**Exercise:** Report each line of the items below that contains the string "screenshot". Case matters.

**Records provided:**
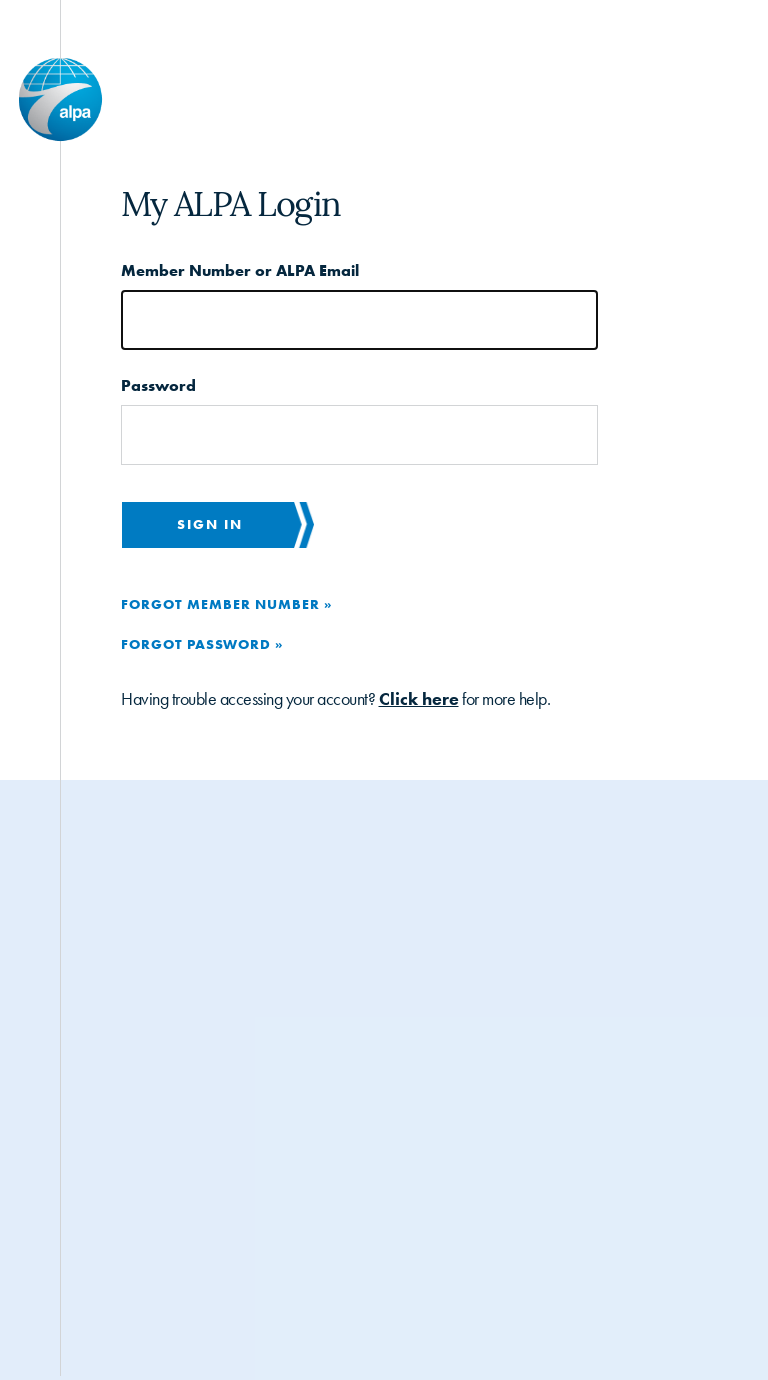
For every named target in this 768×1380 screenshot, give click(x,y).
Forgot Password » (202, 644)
==
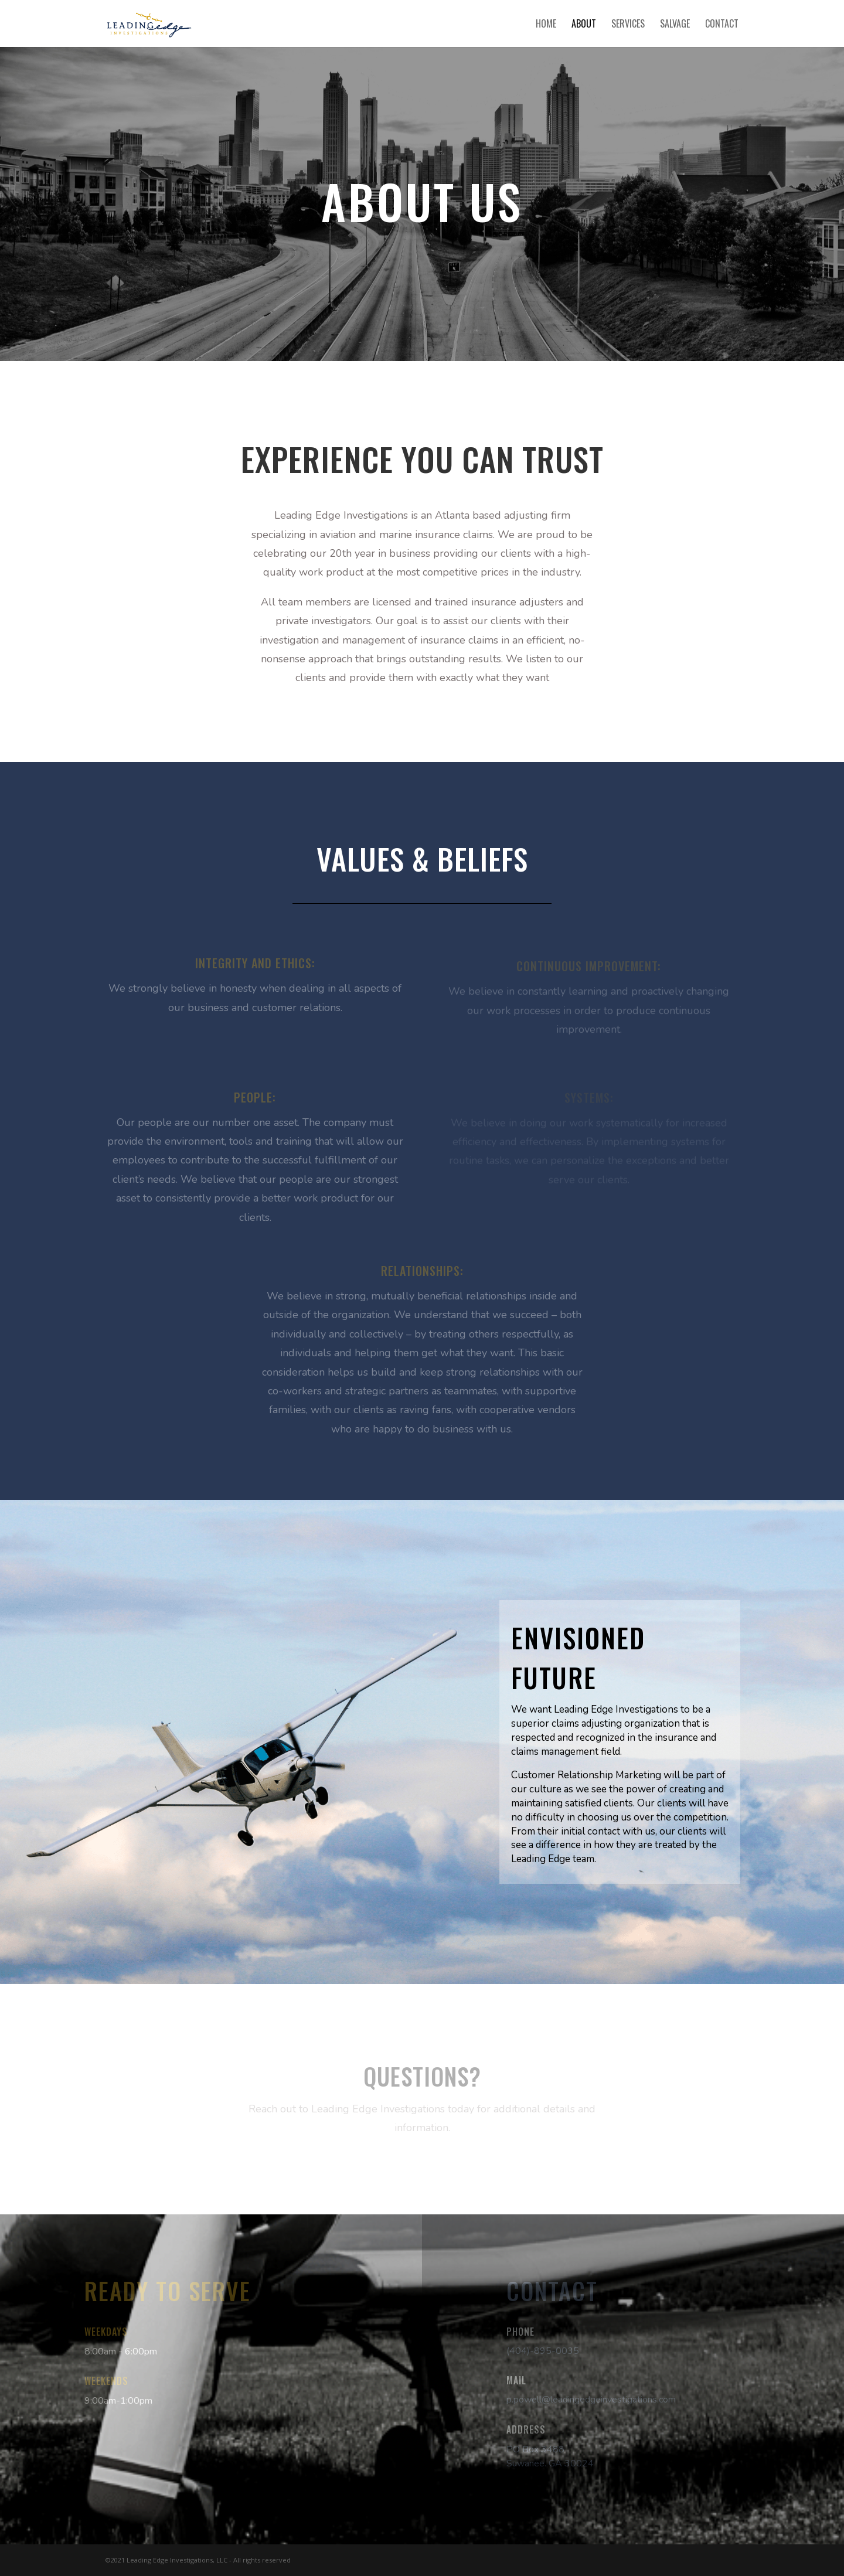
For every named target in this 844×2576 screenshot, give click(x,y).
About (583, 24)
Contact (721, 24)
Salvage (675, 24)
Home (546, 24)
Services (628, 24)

**Result for this task:**
For every named target in this 768×1380 screenshot, give click(x,y).
For every named target in this 844×2576 screenshot, give click(x,y).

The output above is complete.